BEGIN RECORD EXTRACTS

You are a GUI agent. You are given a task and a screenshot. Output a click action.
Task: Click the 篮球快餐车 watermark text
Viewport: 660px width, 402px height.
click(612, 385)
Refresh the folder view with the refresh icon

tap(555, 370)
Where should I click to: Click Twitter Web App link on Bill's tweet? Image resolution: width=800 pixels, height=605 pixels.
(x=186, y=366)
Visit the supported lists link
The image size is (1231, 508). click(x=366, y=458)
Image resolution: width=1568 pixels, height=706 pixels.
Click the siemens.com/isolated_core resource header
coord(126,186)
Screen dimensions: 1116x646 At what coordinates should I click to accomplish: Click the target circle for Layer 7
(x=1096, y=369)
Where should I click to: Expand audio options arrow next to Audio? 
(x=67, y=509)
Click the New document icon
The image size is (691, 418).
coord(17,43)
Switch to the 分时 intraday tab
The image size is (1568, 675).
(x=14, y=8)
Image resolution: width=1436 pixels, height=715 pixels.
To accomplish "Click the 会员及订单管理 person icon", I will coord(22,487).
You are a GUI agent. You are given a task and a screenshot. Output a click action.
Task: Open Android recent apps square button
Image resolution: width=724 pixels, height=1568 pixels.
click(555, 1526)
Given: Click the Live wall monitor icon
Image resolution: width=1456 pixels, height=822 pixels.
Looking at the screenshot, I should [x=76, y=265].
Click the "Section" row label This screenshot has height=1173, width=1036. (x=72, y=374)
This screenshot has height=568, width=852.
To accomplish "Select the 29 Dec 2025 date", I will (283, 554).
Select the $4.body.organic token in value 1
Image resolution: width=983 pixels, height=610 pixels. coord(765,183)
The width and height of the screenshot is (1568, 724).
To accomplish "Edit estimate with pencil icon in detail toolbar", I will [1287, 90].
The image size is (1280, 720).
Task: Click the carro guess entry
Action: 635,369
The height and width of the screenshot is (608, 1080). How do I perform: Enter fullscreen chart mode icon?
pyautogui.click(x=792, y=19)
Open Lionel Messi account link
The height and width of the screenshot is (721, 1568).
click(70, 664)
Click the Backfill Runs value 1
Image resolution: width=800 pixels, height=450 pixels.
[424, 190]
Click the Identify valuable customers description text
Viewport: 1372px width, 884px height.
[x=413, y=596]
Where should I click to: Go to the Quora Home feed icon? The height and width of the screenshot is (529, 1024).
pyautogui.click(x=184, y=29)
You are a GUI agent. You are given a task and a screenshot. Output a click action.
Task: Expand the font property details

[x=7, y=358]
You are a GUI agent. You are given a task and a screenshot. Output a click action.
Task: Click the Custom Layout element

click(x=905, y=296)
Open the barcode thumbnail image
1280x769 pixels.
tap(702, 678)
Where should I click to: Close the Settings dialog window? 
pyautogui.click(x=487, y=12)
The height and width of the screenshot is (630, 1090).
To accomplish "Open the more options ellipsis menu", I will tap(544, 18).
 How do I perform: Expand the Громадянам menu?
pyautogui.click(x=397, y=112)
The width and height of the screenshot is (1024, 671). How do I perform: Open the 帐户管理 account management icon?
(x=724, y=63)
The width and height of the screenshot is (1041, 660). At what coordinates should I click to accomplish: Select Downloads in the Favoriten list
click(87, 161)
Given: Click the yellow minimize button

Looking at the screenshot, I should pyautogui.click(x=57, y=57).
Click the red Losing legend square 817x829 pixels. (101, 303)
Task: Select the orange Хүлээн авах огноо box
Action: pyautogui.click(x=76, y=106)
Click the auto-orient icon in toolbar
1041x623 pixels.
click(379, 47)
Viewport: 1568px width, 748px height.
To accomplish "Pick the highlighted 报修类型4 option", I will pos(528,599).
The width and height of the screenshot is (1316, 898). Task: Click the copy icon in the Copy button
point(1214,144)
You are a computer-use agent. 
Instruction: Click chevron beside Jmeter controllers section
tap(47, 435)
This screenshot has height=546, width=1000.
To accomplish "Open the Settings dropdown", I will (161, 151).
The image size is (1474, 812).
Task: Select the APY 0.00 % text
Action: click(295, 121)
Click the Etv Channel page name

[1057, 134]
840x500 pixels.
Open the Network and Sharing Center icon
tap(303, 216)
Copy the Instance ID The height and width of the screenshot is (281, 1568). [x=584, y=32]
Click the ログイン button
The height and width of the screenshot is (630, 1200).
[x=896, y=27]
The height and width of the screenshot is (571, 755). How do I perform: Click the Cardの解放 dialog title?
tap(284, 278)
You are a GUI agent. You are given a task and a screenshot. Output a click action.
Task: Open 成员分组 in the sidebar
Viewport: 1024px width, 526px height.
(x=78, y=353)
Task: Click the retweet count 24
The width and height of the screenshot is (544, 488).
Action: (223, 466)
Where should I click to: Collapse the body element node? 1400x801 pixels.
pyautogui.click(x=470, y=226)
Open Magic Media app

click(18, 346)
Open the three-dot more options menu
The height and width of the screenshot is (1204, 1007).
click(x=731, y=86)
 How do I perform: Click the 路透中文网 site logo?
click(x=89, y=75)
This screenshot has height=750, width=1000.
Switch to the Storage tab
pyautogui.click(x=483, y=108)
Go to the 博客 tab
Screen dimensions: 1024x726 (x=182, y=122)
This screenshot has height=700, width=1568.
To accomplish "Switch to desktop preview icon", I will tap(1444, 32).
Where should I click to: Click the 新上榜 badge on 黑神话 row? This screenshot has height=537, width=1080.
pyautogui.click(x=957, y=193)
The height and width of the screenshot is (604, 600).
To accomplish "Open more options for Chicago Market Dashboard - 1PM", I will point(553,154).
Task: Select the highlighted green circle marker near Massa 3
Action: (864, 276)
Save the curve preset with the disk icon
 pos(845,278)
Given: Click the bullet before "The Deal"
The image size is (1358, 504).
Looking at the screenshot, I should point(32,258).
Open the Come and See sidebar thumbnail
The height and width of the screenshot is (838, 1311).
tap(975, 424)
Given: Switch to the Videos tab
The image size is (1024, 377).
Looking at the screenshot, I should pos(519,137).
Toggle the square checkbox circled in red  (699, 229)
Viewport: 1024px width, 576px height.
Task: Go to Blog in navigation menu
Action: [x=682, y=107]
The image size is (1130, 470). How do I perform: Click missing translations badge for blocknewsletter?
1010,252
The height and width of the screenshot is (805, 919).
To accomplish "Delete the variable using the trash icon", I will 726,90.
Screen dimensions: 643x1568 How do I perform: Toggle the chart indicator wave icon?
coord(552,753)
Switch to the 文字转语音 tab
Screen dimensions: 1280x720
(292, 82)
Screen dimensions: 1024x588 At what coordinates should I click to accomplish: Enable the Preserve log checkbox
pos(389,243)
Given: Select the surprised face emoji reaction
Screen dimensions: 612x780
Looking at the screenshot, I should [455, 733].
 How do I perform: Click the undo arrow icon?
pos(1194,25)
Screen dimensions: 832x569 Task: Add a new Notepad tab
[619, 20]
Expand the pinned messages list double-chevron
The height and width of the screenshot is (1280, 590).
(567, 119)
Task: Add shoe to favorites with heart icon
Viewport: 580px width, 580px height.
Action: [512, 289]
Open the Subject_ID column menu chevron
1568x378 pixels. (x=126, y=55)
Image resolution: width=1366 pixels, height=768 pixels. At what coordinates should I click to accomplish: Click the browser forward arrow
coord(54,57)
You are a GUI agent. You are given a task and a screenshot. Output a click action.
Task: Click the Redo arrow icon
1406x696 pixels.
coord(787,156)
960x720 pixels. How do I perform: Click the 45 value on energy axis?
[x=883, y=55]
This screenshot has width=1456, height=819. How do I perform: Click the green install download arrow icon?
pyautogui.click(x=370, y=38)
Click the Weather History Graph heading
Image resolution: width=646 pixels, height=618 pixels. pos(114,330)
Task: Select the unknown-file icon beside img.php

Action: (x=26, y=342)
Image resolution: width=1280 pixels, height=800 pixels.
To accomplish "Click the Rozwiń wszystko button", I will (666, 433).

END RECORD EXTRACTS

# WORK REQUEST
Please give an exact copy of the lines above, beginning with the line containing "Task: Open Android recent apps square button" and running through the line containing "This screenshot has height=568, width=852.", and of no other lines.

# RESPONSE AREA
Task: Open Android recent apps square button
Image resolution: width=724 pixels, height=1568 pixels.
click(555, 1526)
Given: Click the Live wall monitor icon
Image resolution: width=1456 pixels, height=822 pixels.
Looking at the screenshot, I should [x=76, y=265].
Click the "Section" row label This screenshot has height=1173, width=1036. (x=72, y=374)
This screenshot has height=568, width=852.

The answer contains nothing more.